Problem to work on
Begin at the line containing "Click the green plus add icon" in the data below and go on through the line containing "Open the #fashionfusionfinalists", repeating each line exactly; include both ends and no other line.

Data shown
........

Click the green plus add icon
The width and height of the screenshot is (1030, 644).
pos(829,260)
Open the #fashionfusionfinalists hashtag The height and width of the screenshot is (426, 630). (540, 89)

........

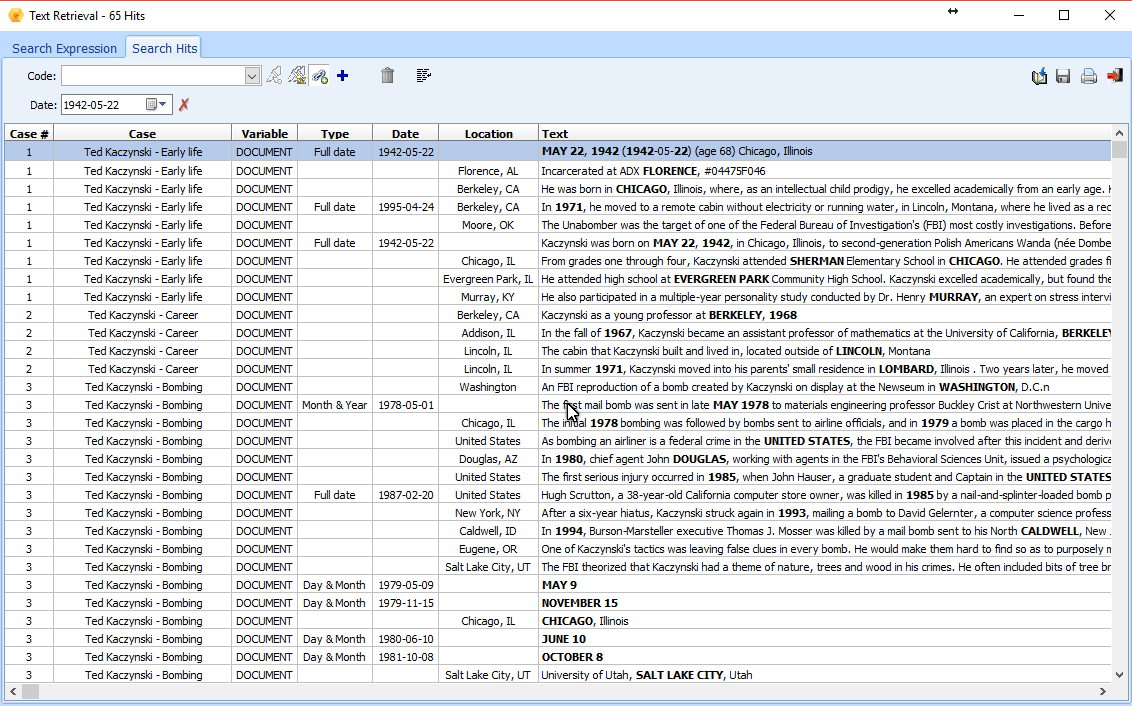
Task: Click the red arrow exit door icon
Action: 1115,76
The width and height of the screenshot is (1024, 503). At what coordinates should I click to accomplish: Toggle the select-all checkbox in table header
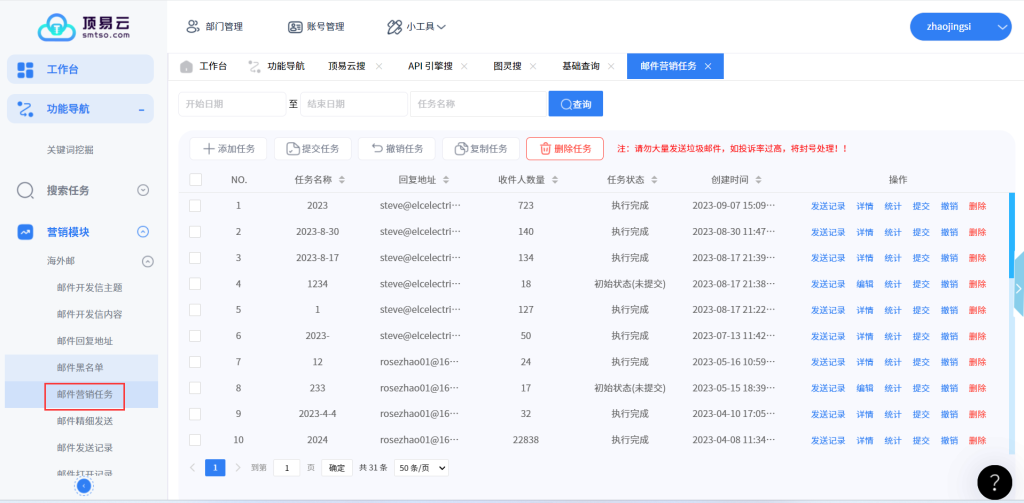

........

Task answer
Click the green plus add icon
The width and height of the screenshot is (1030, 644).
pos(829,260)
Open the #fashionfusionfinalists hashtag The height and width of the screenshot is (426, 630). (540, 89)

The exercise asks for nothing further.